**Listed records:**
****

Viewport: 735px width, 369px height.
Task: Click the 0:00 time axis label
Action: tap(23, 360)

****

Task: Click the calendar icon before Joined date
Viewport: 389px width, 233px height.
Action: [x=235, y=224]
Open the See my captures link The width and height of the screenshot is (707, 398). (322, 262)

****

Reproduce exactly the entries above, limited to the lines from the one with "Viewport: 389px width, 233px height." through the one with "Open the See", both included.

**Solution to this task:**
Viewport: 389px width, 233px height.
Action: [x=235, y=224]
Open the See my captures link The width and height of the screenshot is (707, 398). (322, 262)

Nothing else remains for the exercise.